Fumiko Ishioka and Hana's case pic: Henry Benjamin

“The first time I read the book, I bawled my eyes out when I realised Hana had died but I was inspired when George told a child who asked if he could, would he seek revenge? He replied that revenge would get him nowhere…becoming vengeful yourself would just make you bitter. So we teach the children that if you see something that is wrong, speak up. There are probably others around you who think the same thing but don’t have the courage to do so….we teach them that that bad little things grow into bad big things and if they are not stopped…they will grow.”

Lara Brady pic: Henry Benjamin

J-Wire asked Ricketts how she felt about meeting the people behind the book.

“I am just aghast that I am meeting the two people who are directly involved in the text that I am teaching right now.

“There is a growing groundswell to get this text into more and more schools. The words are simple but the ideas are complex. It is relevant and significant to the lives of students.

“The story is 65 years old.  We tell parents ‘Your son or daughter is Hana’s age. They at times will suffer teasing, bullying and the feeling that life is unfair. This story helps them deal with modern-day victimisation The book will teach them to make the world a better place for themselves and for the people around them.”

Ricketts is married but has no children. She said “In many ways my classroom children are my children. In the book, George visits Prague after the war and meets an old friend who realises that George does not know that Hana is dead and she has to tell him. I find it so difficult to read that passage in front of my class without getting choked up.

Today is another schoolday in Canberra. As Lara Brady and Fumiko Ishioka tour schools in Sydney, Robin Tricketts will stand in front of her class at Kaleen High School and tell the children how Hana’s suitcase has come to life for her…a story she will tell over and over again…for the betterment of others and for the betterment of the world at large.

The film “Hana’s Suitcase” will be shown again this evening at the Emanuel Synagogue. Don’t miss it!

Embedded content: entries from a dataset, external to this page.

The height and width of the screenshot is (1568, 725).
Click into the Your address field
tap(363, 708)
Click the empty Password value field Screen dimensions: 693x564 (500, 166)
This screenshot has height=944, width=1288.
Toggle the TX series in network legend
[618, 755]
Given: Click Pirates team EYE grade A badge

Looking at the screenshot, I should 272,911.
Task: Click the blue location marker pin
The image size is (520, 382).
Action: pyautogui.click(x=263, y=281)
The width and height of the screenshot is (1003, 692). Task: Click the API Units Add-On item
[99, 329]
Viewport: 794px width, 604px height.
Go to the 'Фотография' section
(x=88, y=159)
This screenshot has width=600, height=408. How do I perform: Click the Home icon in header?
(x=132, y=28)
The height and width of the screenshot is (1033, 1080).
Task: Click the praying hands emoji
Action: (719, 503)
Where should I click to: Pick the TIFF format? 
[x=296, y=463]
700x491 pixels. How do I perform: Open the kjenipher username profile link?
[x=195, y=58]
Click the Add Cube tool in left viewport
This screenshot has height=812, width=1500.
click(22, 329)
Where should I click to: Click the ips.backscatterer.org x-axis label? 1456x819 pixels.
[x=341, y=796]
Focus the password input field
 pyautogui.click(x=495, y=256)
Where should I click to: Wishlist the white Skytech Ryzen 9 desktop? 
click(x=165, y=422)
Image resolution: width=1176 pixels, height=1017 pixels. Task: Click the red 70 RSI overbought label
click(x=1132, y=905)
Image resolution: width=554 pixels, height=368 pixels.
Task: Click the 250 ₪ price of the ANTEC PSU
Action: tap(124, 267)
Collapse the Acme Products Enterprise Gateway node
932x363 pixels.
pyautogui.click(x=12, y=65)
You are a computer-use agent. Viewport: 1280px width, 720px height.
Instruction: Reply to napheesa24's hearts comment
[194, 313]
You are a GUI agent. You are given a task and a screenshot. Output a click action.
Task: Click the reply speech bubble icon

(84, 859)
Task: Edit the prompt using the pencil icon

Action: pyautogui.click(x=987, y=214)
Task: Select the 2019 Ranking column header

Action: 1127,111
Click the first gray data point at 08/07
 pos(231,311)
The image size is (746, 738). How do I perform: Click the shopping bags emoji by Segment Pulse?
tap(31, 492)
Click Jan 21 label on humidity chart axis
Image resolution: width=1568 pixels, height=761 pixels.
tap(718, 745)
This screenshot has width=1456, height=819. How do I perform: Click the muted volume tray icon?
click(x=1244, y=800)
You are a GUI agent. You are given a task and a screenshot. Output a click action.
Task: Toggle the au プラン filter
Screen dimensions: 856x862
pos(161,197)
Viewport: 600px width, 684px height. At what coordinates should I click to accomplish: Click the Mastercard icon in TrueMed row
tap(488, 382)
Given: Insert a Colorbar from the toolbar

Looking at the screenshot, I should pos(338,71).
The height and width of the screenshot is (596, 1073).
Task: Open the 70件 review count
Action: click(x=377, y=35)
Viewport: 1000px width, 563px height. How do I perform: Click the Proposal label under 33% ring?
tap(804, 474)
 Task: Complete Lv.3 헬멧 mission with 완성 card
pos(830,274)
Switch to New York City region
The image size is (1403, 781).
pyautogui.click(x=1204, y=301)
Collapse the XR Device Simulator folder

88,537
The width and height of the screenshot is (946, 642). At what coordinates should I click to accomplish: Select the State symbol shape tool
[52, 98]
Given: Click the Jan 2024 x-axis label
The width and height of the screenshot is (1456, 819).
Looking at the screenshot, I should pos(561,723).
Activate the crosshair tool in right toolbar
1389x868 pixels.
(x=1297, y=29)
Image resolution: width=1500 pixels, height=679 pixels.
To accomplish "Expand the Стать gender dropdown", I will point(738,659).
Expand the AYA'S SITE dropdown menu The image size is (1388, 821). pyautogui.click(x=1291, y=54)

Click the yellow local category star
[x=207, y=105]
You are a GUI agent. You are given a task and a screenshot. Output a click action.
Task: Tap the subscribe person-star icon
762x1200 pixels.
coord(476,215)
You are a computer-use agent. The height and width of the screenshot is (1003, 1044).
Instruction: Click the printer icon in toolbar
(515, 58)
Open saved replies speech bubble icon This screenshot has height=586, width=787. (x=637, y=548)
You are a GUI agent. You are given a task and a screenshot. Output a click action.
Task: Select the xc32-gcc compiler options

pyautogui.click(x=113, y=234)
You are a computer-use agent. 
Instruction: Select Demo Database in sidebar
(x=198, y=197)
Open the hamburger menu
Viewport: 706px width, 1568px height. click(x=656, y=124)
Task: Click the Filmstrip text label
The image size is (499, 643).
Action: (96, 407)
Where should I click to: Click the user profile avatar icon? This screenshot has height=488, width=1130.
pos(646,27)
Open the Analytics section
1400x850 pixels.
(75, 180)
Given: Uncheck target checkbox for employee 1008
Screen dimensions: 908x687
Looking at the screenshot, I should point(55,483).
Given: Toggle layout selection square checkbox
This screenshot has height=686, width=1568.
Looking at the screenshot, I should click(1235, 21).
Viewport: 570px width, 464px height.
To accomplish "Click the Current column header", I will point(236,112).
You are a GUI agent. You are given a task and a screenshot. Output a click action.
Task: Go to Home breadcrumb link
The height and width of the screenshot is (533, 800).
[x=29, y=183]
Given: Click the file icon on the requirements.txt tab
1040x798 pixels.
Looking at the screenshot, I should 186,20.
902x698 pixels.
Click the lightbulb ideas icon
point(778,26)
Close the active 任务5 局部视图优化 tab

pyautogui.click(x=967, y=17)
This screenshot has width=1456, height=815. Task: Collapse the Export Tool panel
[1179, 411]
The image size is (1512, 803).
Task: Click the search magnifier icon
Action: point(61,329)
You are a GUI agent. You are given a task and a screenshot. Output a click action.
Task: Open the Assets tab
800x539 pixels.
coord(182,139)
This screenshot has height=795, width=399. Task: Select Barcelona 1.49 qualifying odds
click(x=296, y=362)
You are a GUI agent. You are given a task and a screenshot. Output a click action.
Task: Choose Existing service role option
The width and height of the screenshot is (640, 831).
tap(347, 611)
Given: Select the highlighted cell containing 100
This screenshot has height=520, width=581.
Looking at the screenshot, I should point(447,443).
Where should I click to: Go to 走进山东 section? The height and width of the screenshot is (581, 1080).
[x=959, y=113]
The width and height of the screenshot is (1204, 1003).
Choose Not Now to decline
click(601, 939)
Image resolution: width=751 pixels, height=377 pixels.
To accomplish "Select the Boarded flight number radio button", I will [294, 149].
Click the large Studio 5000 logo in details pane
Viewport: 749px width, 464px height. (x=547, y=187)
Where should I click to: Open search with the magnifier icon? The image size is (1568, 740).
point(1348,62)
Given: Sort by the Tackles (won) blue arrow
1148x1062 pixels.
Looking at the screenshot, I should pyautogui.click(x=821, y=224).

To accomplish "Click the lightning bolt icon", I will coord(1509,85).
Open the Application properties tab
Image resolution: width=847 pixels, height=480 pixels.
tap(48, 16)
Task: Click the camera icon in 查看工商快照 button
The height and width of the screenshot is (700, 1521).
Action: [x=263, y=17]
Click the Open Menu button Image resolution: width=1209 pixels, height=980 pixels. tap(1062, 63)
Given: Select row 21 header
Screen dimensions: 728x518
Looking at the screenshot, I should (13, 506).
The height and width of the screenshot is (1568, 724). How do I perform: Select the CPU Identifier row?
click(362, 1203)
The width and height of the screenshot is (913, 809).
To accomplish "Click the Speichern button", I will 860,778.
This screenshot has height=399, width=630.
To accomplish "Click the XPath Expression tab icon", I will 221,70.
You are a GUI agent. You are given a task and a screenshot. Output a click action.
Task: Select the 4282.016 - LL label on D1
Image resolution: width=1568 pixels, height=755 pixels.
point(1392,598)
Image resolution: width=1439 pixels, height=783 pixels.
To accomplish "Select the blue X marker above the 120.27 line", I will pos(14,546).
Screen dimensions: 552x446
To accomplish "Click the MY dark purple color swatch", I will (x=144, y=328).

3 Responses to “Two teachers – one suitcase”
  1. Karen Martin says:

    I have taught from this book since 2000 when I bought it in B.C. while visiting teacher friends. I now have two copies as I read to my 12 yr old students and they can borrow a copy from me. As part of teaching humanity to children and tolerance i have loved Hana’s story. I now use “Hetty” as she is a survivor like George, and lives in Perth. These stories should be told over as young adults need to remember the atrocities of war and what impact it has on the ordinary people within a country.

  2. Jo-Ann Stephens-Carlos says:

    Yeah you see that picture I drew it and I am not kidding and well it is such a sad and loving story and how everyone came together in the end. i can’t believe that they put MY drawing of all of them. According to my teacher one of my friends drawings made Fumiko cry i would have loved to have met them but it is a long way away and I didn’t have the time.

    Jo-Ann S.C

  3. Lorraine Jacobs says:

    Just brilliant – should be taught in all our schools Australia wide.